To say that mental health is still a taboo topic in Pakistan would be the equivalent of stating that smoking kills; it is obvious to all. Since decades past, America observes May as the month dedicated to Mental Health, where authorities reach millions of people to spread awareness on the issue. Present day Pakistan, however, is a world apart where rampant stigma and ignorance about the subject prevails and people don’t engage in discourse with the same ease. According to a study, 50 million people in Pakistan are suffering from common mental disorders and if you’re working in creative jobs, you’re more likely to be a victim. Naturally, this transcends to fashion, an industry that has associations not only with the visual app that’s been recently declared insta-worst for mental health but also the long hours, low and irregular pay and gratuitous drama. Let’s talk about fashion and mental health.
The fashion industry is made up of the designers, media, photographers, PR professionals, stylists. They all work together, live glamorous lives and operate like a well-oiled machine. Or so think those on the outside; fashion insiders have a whole different story to tell. We know that some of the top international designers have openly struggled with mental health issues and recent “shakeups” at designer houses are proof of that. There is the constant pressure of being creative all the time, to be productive and to keep moving forward without having the time to take off and reflect as a corporate job may allow.
Kamiar Rokni, who has been a part of the local industry for as long as memory serves, weighs in. “It’s a creative field and creative people tend to be highly strung so when you’re in a perpetual state of creativity and have underlying issues you could go into a hyper state.” While international designers do have a lot more collections to cater to, i.e. resort, fall, summer, couture etc, Pakistan has its own set of engagement.
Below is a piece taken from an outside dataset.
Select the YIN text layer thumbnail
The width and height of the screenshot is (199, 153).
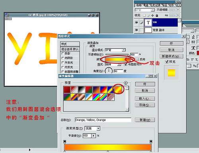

There are different collections for pret, luxury pret, bridal, lawn, eid – no less. It’s a tired phrase, but one that remains true – in fashion, you’re only as good as your last collection which means the pressure is always on. A designer may not have much freedom, nor the necessary time to find fresh ideas and to innovate. Unfortunately, the issues run deeper than a lack of inspiration. Fashion designing is personal, artistic work that takes place in a unique environment where the pressure to be constantly prolific is heightened by high levels of competition, public criticism and the extent to which the creativity is tied to commercialism.
It is also difficult to separate the industry from the work culture that’s become a byproduct of it because of the nature of the work. Fashion means a packed social schedule of dinners, parties, PR events and other launches essentially blurring the lines between work and private life to a degree not seen in other sectors. Fashion professionals across the board face this unique and uncompromising combination of pressures. Constant re-invention, staying ahead of trends and the inherently fast-paced and relentless nature of the job makes it a stressful environment for workers at all levels. Despite being hugely rewarding, the combination of these factors means that isn’t always conducive to good mental health.
The fashion industry also has an unhealthy obsession with perfection, coupled with narrow standards of beauty, which directly affects those in front of cameras – the models. A leading model in the industry, Zara Peerzada shared, “The nature of the industry leaves you vulnerable to mental health issues. Especially in a country that has such singularly defined ideas of what people should be and what they should look like. Expression is judged. Personality is judged. You are judged, even more so if you are a woman. No matter how strong or self-assured you may be, it seeps in and it weighs down on you.”
It is true that the pressures of each industry are unique but what makes it more difficult is that only those in “the bubble” understand the problems. The rest find it “frivolous, glamorous and laidback,” which parts of it are but the greater portion isn’t. One pictures pressure in an industry like health care or banking but when you choose those career paths, you are coached and trained. They do things to make that professional stronger along the way but those in the Fashion designing
industry are almost always underprepared for managing the pressures of the industry and the ability to look after their own well-being.
Moreover, the stigma attached to talking about mental health problems includes feelings of weakness, failure and fear of rejection in the workplace. Many people are reluctant to speak up about their mental health problems and are therefore unable to get help from their employers. Rokni rightfully said, “It’s not a personality trait, its brain chemistry and it can be fixed but people stigmatize it. I feel that our fashion industry needs to look at the intellectual aspects of this field where we have discourse about philosophy of design, the creative experience and the effects of it. Let’s just talk about it!” Peerzada adds, “I think the evolution of society as a whole would help. If we learn to accept individuality in terms of both beauty and personality and applaud it instead of just carefully curated people.”
Unfortunately, the industry still needs to address these issues. The media, whether its ad campaigns or a magazine shoot – all thrive on glamour which cover up mental health problems. Businesses don’t profit from stories of the human behind the successful ad campaign, collections or the runway shows. It’s not as glamorous to talk about depression, anxiety and other issues people in fashion struggle with but it’s still a vital conversation to be had. Let’s talk.